O dólar comercial superou a marca de R$ 5, fechando o dia vendido a R$ 5,026, um aumento de R$ 0,028 (+0,57%), nesta segunda-feira (18). Este nível representa o ponto mais alto para a moeda desde 31 de outubro, quando foi negociada a R$ 5,04. Com este movimento, o dólar acumula uma valorização de 1,09% em março e de 3,56% ao longo de 2024. O euro também viu ganhos, reforçando a tendência de apreciação frente a moedas de mercados emergentes, avançando 0,44% e sendo cotado a R$ 5,4657.

Especialistas do mercado de câmbio atribuem a valorização do dólar a uma combinação de fatores, incluindo a formação de preços no mercado global de derivativos de moedas (International Money Market) e as incertezas em torno das futuras decisões de política monetária do Federal Reserve (Fed). A expectativa de que o Fed possa adiar o corte dos juros para junho, em vez de março como anteriormente esperado, tem sido um tema recorrente nas discussões do mercado.

Além do foco no Fed, a semana é marcada pela expectativa em relação às decisões sobre as taxas de juros pelo Banco Central do Brasil e pelo Banxico, o banco central mexicano. Estas decisões são aguardadas com interesse, pois afetam diretamente o diferencial de juros entre esses países e os Estados Unidos, influenciando assim o fluxo de investimentos.

A bolsa de valores brasileira, B3, refletiu um cenário de cautela mas encerrou o dia com uma alta modesta de 0,17%, aos 126.954 pontos. A recuperação das ações de mineradoras, devido à valorização do minério de ferro no mercado internacional, contrastou com o desempenho negativo de ações de empresas de petróleo e energia.

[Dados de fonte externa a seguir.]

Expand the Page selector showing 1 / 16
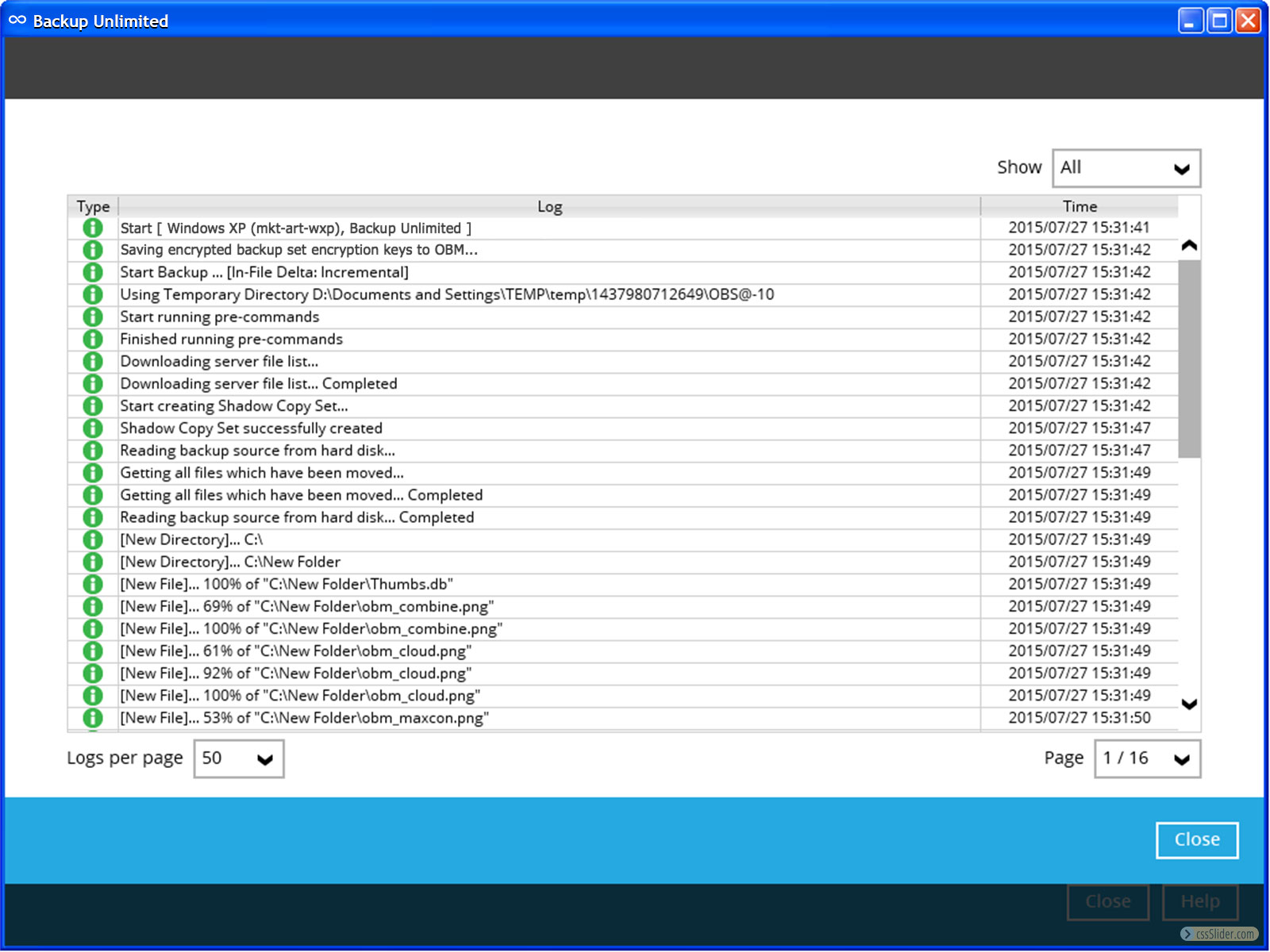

As decisões iminentes do Fed e do Copom sobre as taxas de juros são cruciais para os próximos movimentos do mercado. Enquanto dados recentes sugerem um possível adiamento dos cortes de juros nos Estados Unidos, no Brasil, a expectativa é que o Copom promova um corte de 0,5 ponto percentual na Taxa Selic. Contudo, indicadores de um aquecimento na economia brasileira aumentam as chances de que o Banco Central brasileiro interrompa os cortes na Selic já em junho, um fator que pode redirecionar os investimentos do mercado de ações para a renda fixa, refletindo a constante dinâmica de ajuste e reação às condições econômicas globais e locais.